Ok, can I then ask at least to minimize number of ifdefs to absolute
minimum?
in principal no objection at all, one question though is what to do with
comment based documentation attached to macros? e.g.
#ifdef SOME_FOO
/* some documentation */
#define some_macro
#else
#define some_macro
#endif
#ifdef SOME_FOO
/* some documentation 2 */
#define some_macro2
#else
#define some_macro2
#endif
i can either duplicate the documentation for every define so it stays
"attached" or i can only document the first expansion. let me know what
you expect.
so something like this?
#ifdef SOME_FOO
/* some documentation */
#define some_macro
/* some documentation 2 */
#define some_macro2
#else
#define some_macro
#define some_macro2
#endif
or should all documentation be duplicated? which can become a teadious
redundancy for anyone maintaining it. keep in mind we might have to make
an exception for rte_common.h because it seems doing this would be
really ugly there. take a look let me know.

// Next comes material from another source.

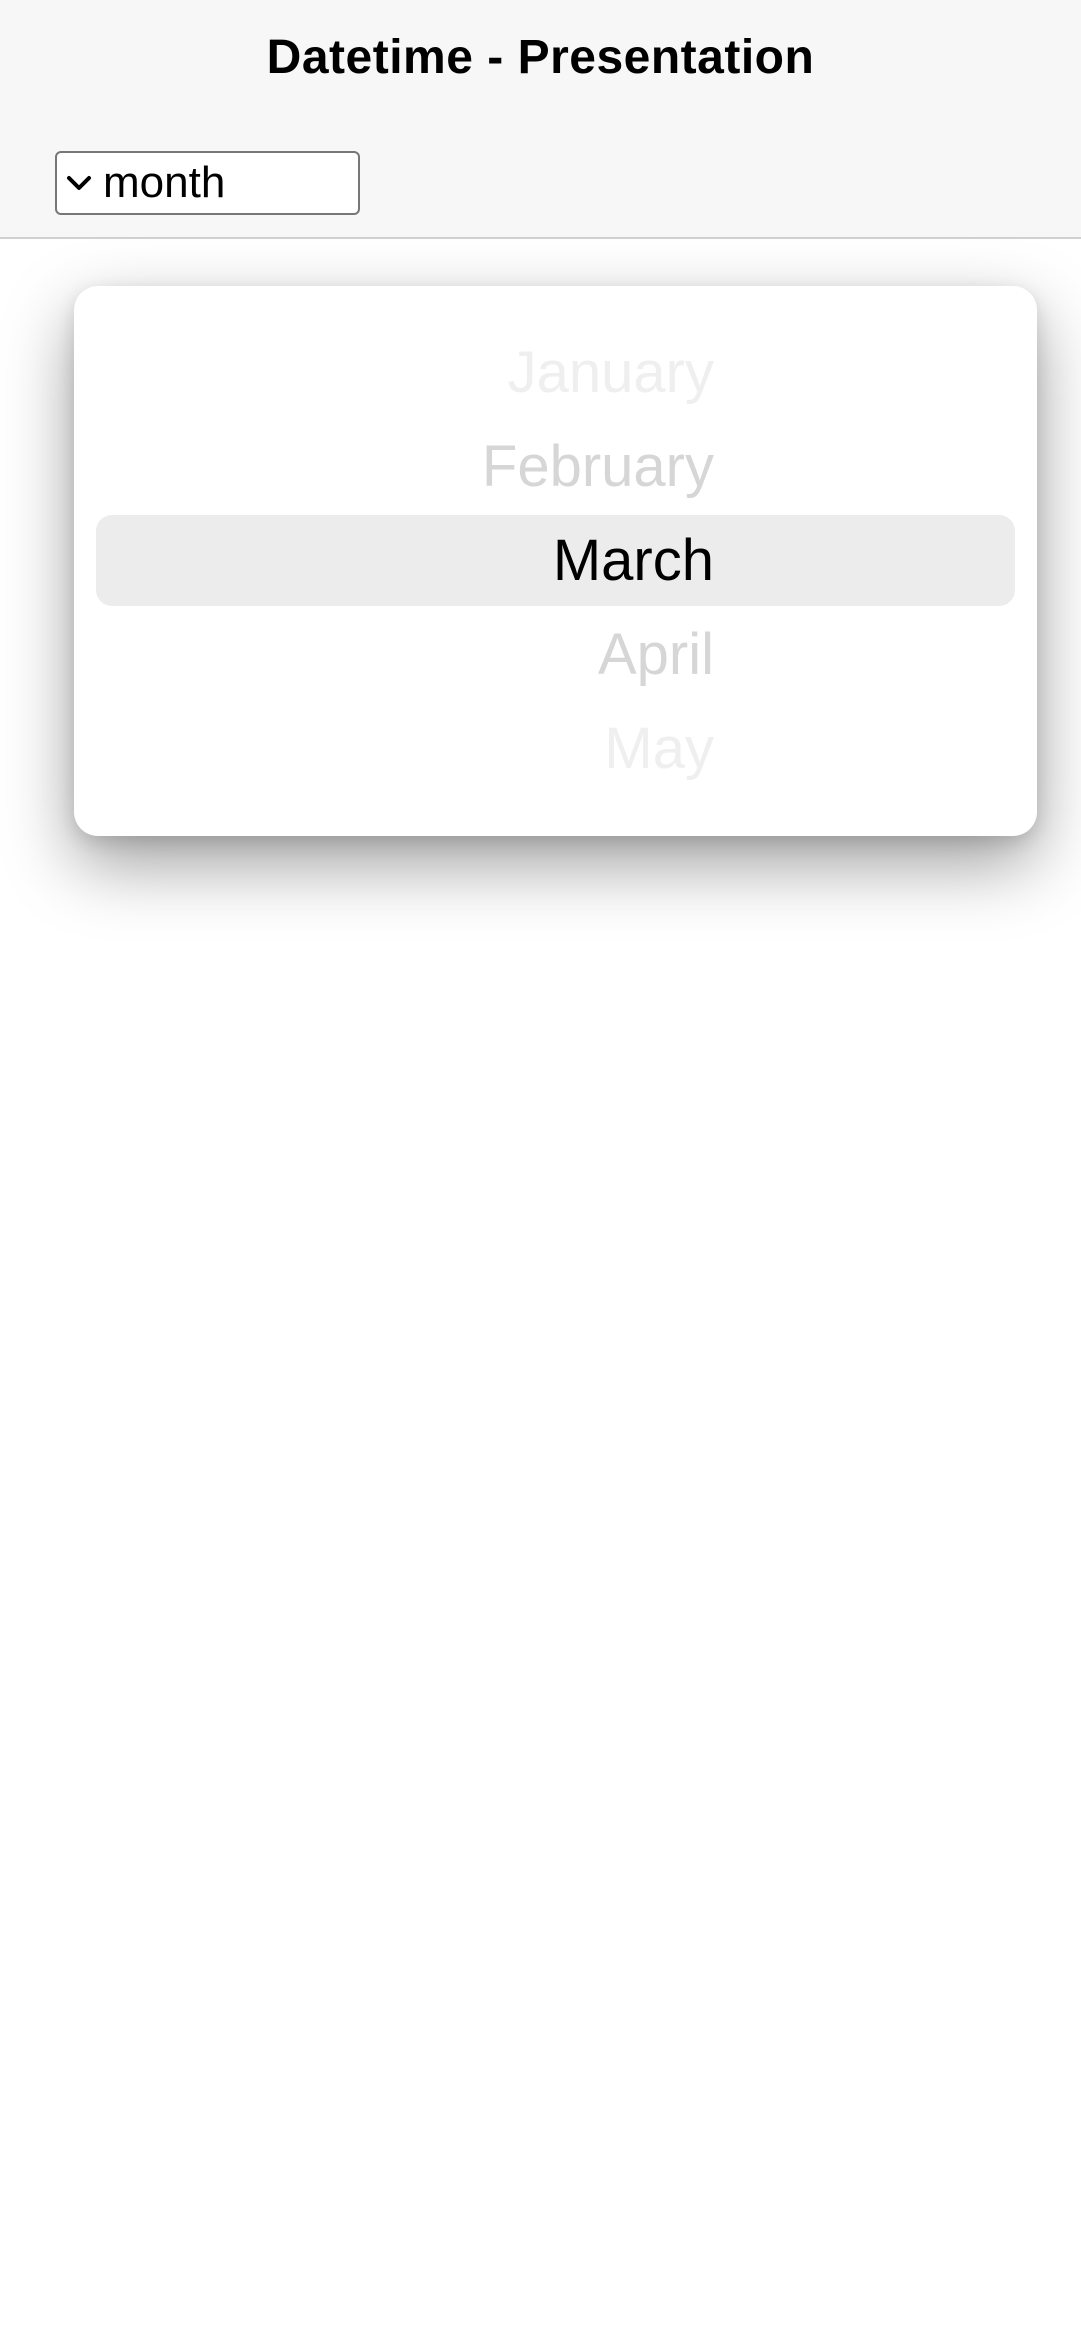 The image size is (1081, 2340). I want to click on month-option-may: May, so click(659, 749).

My personal preference would be to keep one documentation block for both cases
(yes, I suppose it needs to be updated if required):
/* some documentation, probably for both SOME_FOO on/off */
#ifdef SOME_FOO
#define some_macro
#else
#define some_macro
#endif
It is really hard to read an follow acode that is heavily ifdefed.

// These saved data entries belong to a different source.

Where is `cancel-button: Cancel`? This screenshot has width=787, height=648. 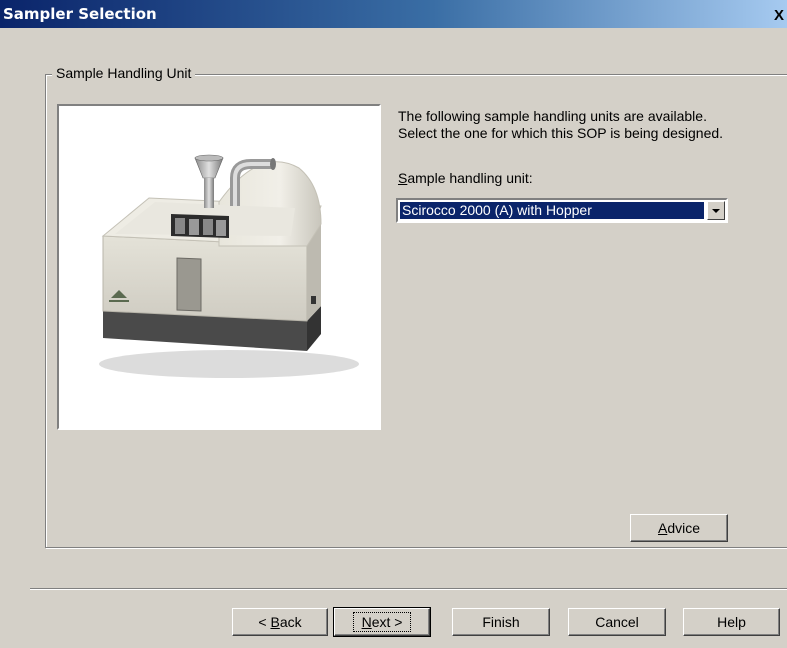
cancel-button: Cancel is located at coordinates (617, 622).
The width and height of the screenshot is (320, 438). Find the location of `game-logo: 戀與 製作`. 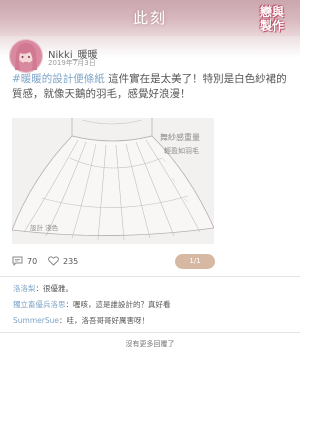

game-logo: 戀與 製作 is located at coordinates (272, 19).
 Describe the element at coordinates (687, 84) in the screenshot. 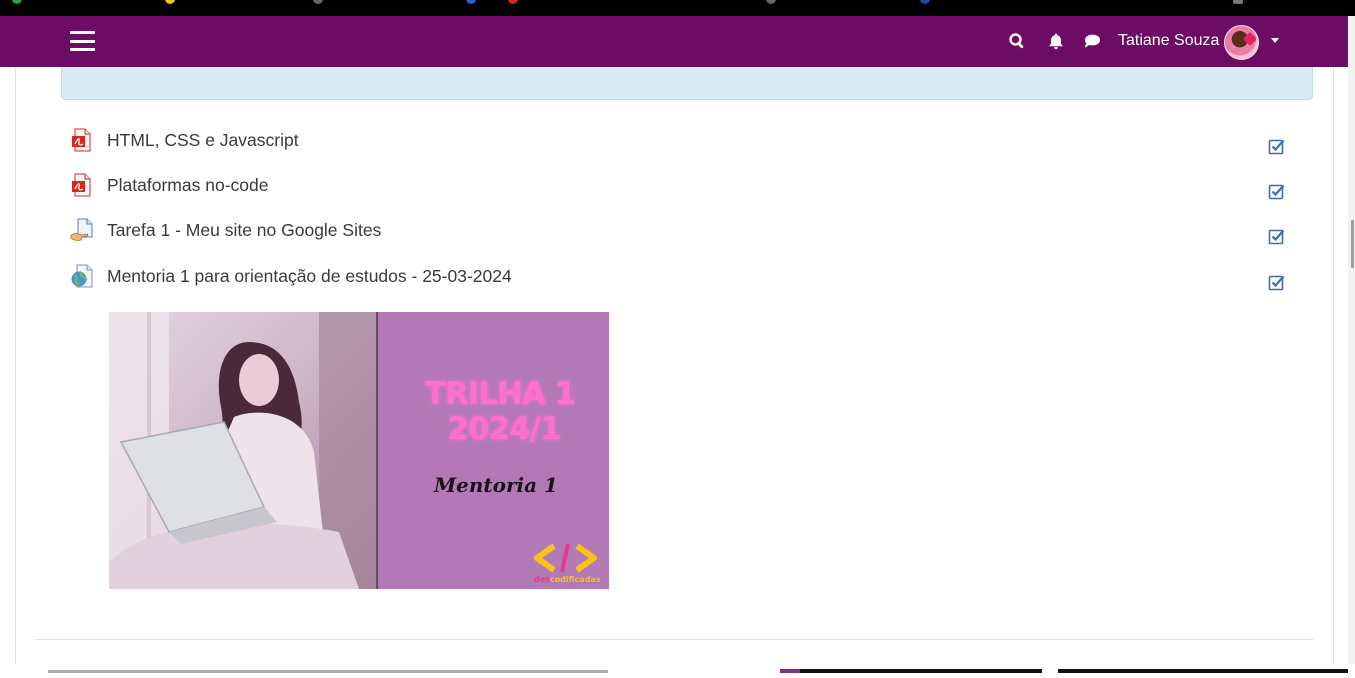

I see `section-summary-box` at that location.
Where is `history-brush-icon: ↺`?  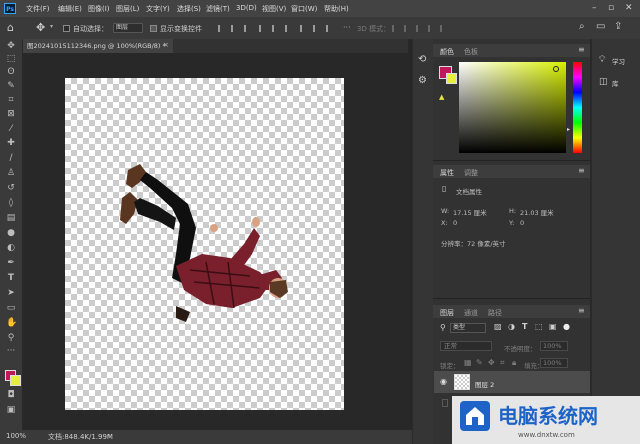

Let say above we probably don't need to re-define
rte_smp_rmb/rte_smp_wmb, as both are boiled down to
compiler_barrier(), which is already redefined.
can you take a look at v2 of the patch and re-prescribe your advise
here? in v2 only the intel macros expand to the compiler barrier. though
i find this vexing since as you pointed out it seems they aren't
supposed to be compiler only barriers according to the documentation in
generic/rte_atomic.h they are intended to be memory barriers.

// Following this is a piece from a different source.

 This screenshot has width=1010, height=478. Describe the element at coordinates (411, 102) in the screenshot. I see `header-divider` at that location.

Commented, pls check if I explained my thoughts clear enough there.
please help me if i've goofed up in this regard.
Another question - could it be visa-versa approach:
can we replace some inline assembly with common instincts whenever possible?
msvc has only intrinsics and the conditional expansion for msvc is to
use those intrinsics, gcc doesn't generally define intrinsics for processor
specific code does it?
AFAIK latest gcc (and clang) versions do support majority of these instincts:
__rdtsc, _xbegin/_xend, etc.
So my thought was - might be we can use same instincts for all compilers...
One implication I can think about - older versions of gcc.
But might be we can re-order things and have inlines only for these oldere gcc
versions?
i'm going to propose if we do this we do it as a separate change later.
i fear it could turn into the following dance which seems not a lot
better given i'm sure some people will argue there is no benefit to
removing inline assembly for gcc/clang. my preference is not to get
side-tracked on refactoring with the short merge window.
#if (defined(__clang__) && clang version < x) ||
(defined(__GNUC__) && gcc version < x)
__asm(whatever...
#else
__rdtsc()
#endif
Played a bit with https://godbolt.org/.
It seems that __rdtsc() and RMT builtins (xbegin/xend/xtest) are
supported all way down to gcc 4.8.1.